Tiffany Douglas, senior trainer (tax) with TaxBanter, said in a webinar for Accurium that even if a fund has a balance of less than $3 million, in some cases it could be better to seek future investments outside of super given the proposed $3 million cap.
“In some cases, superannuation is still the right place (to invest) but there are other structures available as an alternative [for additional investment options],” Douglas said.
“However, there are considerations that need to be taken into account [if looking at alternative structures] including whether the fund has two members, or just one, as that impacts the availability of the tax-free threshold outside of super. You must also consider the availability of SIS and tax dependents. What other assets do members hold, what is the marginal rate of tax, and what are the estate planning considerations?”
In thinking about alternative structures for investment, Douglas said it is important to try and find a vehicle that can tax-effectively build wealth, but also provides a level of asset protection.
“That means that we wouldn't be thinking about a partnership, and a unit trust is probably also not going to be suitable for these purposes as they can be less flexible and you can't accumulate income in them without adverse tax consequences,” she said.

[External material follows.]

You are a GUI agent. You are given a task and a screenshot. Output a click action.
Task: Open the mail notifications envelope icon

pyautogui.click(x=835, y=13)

“There is a difference between a company and a discretionary trust, and in that respect, fundamentally, what we are doing is weighing up the flexibility we might have with one of these structures against the ability to accumulate or retain income in the other, but of course, there are several other considerations to take into account as well.”
Douglas said a discretionary trust has flexibility that allows trustees to choose who they are distributing to in each income year, and the ability to change that from one year to the next without any real tax ramifications.

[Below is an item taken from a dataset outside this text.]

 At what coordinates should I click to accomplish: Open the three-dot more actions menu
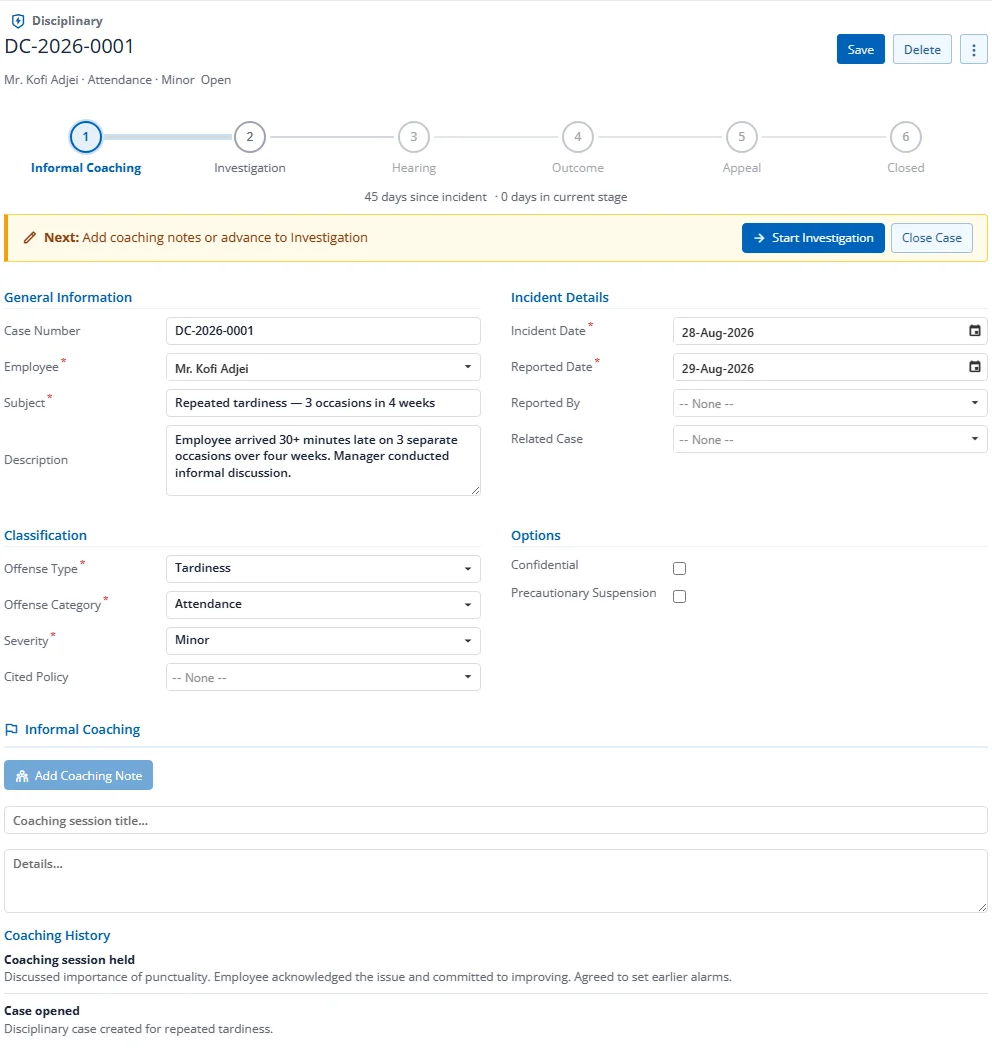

“However, if you are looking to apply the small business CGT concessions, then you may need to be careful about whom you are distributing to ensure you meet the relevant eligibility criteria,” she said.
In contrast, a company allows trustees to “park the profits, pay the tax” and “drip feed that out to mum and dad in the form of franked dividends”, who will receive a franking credit for the tax that has already been paid by the company.
Regarding asset protection, Douglas said a discretionary trust is effective particularly if using a corporate trustee, however, it is important to be mindful that they do not provide 100 per cent asset protection.
“For example, if you have large unpaid present entitlements owing to mum and dad, and the relationship breaks down, and either of them wants the trust to pay out their unpaid present entitlement, from a trust law perspective, that's an equitable right which must be paid out by the trust,” she said.
“On the other hand, one of the big advantages of a company is that they exist in perpetuity, subject to the operation of the Corporations Act, so a company can own the assets, which does give a degree of asset protection, because should the company be sued the liability of shareholders is limited to any unpaid amounts on the shares.”
She added that both the Corporations Act and the Income Tax Assessment Act impose a range of duties and obligations on company directors, going so far as to make them personally liable for certain liabilities in the event of defaults by the company.